Vor dem Hintergrund der Handlungsmöglichkeiten für einen Insolvenzverwalter/Treuhänder aufgrund des Sonderkündigungsrechts wurde bereits in der Vergangenheit die Unanwendbarkeit des Abs. 1 Satz 1 auf ein Mietverhältnis über den Wohnraum des Schuldners ebenso vertreten wie eine nur eingeschränkte Wirkung einer Kündigung durch den Insolvenzverwalter. Diese sollte nicht zur Beendigung des Mietverhältnisses führen, sondern nur Wirkung für die Insolvenzmasse entfalten, mithin dazu führen, dass die Miete nicht mehr zu Lasten der Insolvenzmasse beglichen werden musste. Die jetzige gesetzliche Regelung greift diesen Lösungsansatz auf, indem die Ansprüche des Vermieters aus dem Mietverhältnis über den Wohnraum des Schuldners durch einseitige Erklärung des Insolvenzverwalters nach Ablauf der gesetzlichen Kündigungsfrist nicht mehr gegenüber der Insolvenzmasse als Masseverbindlichkeiten geltend gemacht werden können, ohne dass hierdurch der Bestand des Mietverhältnisses berührt wird. Aufgrund dieser "Freigabe" des Mietvertrags aus der Insolvenzmasse ohne eine Zustimmung des Vermieters erfolgt eine Entlastung der Insolvenzmasse; solange der Schuldner aus seinem pfändungsfreien und damit nicht dem Insolvenzbeschlag unterliegenden Vermögen oder durch bereitgestellte Drittmittel den Zahlungsverpflichtungen aus dem Mietvertrag nachkommt, besteht auch seitens des Vermieters kein außerordentliches Kündigungsrecht.
Nach Abgabe der Erklärung ist der Insolvenzverwalter nicht mehr befugt, das Mietverhältnis ordentlich zu kündigen, da das Mietverhältnis ungeachtet der Stellung des Insolvenzverwalters bzw.
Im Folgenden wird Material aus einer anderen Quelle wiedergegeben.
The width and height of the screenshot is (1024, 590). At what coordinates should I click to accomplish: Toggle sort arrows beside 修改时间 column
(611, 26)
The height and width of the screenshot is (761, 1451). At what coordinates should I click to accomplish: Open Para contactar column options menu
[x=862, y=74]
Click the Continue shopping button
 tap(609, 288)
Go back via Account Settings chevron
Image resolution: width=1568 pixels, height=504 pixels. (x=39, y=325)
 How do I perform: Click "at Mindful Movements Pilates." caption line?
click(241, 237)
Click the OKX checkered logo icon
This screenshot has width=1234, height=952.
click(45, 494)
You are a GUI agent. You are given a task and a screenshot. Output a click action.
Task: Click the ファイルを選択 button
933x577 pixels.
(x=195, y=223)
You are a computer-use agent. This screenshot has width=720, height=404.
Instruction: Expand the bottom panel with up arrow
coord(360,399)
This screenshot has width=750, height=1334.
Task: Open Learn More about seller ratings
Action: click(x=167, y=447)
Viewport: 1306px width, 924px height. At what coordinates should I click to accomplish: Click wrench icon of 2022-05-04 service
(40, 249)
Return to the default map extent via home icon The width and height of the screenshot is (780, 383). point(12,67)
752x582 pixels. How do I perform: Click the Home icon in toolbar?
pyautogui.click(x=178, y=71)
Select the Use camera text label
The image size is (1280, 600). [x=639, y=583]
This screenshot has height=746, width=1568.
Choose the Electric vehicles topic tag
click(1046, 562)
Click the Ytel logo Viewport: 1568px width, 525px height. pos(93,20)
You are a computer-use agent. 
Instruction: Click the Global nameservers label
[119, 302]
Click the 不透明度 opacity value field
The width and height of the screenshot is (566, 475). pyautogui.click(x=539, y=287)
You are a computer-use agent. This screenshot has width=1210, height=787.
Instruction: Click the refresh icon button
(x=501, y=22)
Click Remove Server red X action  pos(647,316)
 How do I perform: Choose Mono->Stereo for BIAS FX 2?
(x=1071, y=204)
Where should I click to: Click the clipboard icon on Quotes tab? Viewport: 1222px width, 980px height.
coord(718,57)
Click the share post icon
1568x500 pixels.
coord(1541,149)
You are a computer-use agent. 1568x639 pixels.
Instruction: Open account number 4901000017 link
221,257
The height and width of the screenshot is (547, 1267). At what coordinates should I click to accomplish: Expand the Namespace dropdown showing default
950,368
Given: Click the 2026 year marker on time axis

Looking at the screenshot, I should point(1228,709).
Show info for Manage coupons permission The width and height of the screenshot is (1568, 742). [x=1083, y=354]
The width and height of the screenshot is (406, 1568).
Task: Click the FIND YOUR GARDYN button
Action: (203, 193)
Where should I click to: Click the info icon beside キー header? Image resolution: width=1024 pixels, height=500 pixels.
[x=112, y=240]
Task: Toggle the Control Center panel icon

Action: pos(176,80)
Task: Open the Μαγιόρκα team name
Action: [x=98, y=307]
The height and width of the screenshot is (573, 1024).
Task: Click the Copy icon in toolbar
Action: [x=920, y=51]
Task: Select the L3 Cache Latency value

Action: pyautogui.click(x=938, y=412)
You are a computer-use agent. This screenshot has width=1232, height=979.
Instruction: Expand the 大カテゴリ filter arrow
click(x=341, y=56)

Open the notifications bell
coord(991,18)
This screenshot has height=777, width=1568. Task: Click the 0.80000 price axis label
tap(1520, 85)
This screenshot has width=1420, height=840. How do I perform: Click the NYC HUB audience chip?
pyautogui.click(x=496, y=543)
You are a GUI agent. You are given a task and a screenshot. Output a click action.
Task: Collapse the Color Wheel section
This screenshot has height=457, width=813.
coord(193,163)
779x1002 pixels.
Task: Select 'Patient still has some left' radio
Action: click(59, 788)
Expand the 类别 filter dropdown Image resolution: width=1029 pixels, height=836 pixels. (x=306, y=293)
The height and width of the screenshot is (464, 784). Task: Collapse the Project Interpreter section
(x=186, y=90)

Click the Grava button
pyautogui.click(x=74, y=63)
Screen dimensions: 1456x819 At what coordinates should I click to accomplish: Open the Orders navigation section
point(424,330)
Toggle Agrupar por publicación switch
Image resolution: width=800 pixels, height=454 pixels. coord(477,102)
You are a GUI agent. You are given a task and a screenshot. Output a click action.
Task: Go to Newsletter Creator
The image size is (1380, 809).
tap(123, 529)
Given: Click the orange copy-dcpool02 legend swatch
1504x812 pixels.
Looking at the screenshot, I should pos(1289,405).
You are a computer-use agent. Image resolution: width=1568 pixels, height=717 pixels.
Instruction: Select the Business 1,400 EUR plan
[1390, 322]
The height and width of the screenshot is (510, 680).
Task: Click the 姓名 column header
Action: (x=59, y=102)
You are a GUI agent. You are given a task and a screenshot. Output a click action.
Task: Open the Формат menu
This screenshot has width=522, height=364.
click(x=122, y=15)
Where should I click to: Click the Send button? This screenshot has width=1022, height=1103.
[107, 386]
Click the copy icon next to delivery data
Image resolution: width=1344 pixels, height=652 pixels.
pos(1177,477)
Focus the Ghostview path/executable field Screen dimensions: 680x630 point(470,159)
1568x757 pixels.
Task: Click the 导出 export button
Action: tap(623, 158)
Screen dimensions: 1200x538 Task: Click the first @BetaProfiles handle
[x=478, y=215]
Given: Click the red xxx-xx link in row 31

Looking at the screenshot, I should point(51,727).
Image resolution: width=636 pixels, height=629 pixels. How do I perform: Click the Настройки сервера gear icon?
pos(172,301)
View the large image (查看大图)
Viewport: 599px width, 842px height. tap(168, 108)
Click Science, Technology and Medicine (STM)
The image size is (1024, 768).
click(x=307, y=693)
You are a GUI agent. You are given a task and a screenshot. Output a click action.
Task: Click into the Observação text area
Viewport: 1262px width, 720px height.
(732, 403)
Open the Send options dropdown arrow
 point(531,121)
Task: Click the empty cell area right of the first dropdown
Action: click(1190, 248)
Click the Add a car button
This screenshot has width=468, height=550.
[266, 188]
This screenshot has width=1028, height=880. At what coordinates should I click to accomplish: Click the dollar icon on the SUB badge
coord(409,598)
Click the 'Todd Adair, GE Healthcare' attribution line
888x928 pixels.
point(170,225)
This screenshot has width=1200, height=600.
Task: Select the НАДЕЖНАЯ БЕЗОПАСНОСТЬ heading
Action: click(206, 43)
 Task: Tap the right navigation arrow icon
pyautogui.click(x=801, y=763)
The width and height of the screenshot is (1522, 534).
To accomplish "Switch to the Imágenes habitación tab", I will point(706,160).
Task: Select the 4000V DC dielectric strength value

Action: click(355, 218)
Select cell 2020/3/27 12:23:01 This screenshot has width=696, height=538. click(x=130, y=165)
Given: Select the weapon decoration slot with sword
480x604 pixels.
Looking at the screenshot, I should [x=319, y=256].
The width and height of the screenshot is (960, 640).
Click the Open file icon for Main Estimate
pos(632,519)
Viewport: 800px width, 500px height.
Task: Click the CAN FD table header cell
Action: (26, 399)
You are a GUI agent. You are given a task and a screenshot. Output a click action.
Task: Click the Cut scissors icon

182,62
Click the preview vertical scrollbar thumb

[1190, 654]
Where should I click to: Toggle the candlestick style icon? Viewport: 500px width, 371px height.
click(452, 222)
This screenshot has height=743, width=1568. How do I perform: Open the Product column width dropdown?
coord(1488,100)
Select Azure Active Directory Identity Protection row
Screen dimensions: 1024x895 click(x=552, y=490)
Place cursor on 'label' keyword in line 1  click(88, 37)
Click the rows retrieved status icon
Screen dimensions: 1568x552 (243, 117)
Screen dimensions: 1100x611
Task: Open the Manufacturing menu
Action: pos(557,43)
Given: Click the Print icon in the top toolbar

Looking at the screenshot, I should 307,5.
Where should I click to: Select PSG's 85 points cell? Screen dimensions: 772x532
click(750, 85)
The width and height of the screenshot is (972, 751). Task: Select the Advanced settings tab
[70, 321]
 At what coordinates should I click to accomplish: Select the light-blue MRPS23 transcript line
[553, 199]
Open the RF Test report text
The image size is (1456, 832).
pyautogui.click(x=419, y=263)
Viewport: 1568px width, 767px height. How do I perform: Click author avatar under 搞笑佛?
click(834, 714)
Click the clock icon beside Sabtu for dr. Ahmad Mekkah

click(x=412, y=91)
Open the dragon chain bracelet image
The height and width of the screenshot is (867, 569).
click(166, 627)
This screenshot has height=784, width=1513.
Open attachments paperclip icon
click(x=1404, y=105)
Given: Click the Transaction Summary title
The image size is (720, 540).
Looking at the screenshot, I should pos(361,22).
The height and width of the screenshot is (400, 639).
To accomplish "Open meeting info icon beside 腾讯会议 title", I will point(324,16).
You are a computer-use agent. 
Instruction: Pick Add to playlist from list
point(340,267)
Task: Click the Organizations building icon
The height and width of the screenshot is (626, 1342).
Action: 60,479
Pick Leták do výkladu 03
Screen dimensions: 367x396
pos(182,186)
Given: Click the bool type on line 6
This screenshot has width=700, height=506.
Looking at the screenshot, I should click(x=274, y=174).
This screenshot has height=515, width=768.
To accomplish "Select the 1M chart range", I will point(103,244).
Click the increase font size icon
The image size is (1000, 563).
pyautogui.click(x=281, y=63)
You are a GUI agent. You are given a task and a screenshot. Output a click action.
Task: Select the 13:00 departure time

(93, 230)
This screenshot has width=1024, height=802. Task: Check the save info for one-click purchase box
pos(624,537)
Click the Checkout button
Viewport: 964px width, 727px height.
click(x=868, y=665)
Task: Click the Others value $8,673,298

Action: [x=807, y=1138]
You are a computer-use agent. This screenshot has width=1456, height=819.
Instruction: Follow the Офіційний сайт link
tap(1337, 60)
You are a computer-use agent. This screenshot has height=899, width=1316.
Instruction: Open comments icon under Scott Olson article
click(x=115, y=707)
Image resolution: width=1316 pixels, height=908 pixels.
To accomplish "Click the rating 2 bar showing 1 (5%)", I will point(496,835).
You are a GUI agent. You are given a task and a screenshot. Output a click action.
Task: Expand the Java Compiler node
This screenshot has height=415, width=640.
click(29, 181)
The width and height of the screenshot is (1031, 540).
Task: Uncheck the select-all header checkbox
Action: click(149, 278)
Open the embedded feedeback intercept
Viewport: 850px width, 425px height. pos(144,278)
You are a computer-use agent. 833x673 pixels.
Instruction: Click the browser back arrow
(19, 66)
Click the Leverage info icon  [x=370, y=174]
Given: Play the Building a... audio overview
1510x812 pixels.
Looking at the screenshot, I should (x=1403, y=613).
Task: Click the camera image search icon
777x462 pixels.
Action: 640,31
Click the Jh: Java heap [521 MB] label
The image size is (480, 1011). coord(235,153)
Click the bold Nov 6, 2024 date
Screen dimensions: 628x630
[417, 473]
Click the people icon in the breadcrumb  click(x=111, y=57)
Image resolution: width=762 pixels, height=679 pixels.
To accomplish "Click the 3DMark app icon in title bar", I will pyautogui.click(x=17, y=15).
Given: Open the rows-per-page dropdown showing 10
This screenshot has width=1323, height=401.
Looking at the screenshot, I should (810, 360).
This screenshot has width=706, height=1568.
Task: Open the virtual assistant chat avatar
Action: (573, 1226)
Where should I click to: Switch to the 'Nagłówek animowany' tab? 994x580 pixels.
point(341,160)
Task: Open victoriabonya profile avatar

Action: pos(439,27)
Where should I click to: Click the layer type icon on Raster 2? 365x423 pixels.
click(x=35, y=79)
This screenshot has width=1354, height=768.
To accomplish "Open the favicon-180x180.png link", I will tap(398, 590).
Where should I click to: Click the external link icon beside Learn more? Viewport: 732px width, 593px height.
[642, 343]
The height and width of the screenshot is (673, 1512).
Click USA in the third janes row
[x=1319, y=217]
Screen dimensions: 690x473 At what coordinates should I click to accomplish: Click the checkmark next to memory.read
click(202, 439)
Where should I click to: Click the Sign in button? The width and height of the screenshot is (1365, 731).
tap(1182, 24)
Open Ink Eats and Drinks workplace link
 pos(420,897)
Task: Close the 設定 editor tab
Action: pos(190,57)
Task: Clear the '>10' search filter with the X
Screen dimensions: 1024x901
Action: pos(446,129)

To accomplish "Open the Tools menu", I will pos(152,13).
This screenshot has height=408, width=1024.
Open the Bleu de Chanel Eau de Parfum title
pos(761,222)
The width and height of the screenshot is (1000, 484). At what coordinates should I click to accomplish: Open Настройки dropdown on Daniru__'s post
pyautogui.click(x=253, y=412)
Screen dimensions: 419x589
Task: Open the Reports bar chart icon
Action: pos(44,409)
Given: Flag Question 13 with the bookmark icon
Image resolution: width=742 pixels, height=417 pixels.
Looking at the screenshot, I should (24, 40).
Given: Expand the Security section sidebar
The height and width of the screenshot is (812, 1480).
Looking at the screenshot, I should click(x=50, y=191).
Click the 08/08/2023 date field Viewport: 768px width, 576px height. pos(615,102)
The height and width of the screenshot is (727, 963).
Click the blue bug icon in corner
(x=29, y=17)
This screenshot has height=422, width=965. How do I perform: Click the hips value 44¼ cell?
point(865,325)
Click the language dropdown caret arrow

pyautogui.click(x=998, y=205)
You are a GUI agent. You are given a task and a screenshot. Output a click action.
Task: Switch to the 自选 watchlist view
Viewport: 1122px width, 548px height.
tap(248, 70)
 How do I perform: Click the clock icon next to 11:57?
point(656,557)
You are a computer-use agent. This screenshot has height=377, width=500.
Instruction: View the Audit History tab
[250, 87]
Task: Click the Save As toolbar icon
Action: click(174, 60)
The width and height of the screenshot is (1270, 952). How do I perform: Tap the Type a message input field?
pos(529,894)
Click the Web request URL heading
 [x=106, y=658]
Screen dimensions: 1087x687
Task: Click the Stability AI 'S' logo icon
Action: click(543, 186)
Treuhänders zwischen dem Schuldner als Mieter und dem Vermieter fortgesetzt wird, die Vertragsrechte also durch den Schuldner wahrgenommen werden und damit auch eine Kaution des Mieters nicht mehr durch den Insolvenzverwalter beansprucht werden kann.
Rn 25
Die Erklärung des Insolvenzverwalters tritt an die Stelle einer Kündigung, so dass auch für die Erklärung gem. Abs. 1 Satz 2 ein Schriftformerfordernis besteht, § 568 Abs. 1 BGB analog.
Rn 26
Durch die Regelung des Satzes 2 wird das Sonderkündigungsrecht des Insolvenzverwalters gem. Satz 1 ersetzt; keine Änderung erfährt indes das Kündigungsrecht des Mieters, welches nach Verfahrenseröffnung jedenfalls bis zur Abgabe der Erklärung gem. Satz 2 durch den Insolvenzverwalter aufgrund des auf ihn übergegangenen Verwaltungs- und Verfügungsrechts ausgeübt werden kann. Aufgrund der geänderten Bestimmungen für die Kündigungsfristen von Wohnraum gem. § 573c BGB beläuft sich die Kündigungsfrist für den Mieter auf maximal drei Monate zum Monatsende, zum Nachteil des Mieters abweichende vertragliche Vereinbarungen sind gem. § 573c Abs. 4 BGB unwirksam. Insoweit verbleibt dem Insolvenzverwalter ungeachtet des Satzes 2 die Möglichkeit, innerhalb der Grenzen des Rechtsmissbrauches und des Grundsatzes von Treu und Glauben anstelle der Erklärung gem. Satz 2 das Mietverhältnis zu kündigen.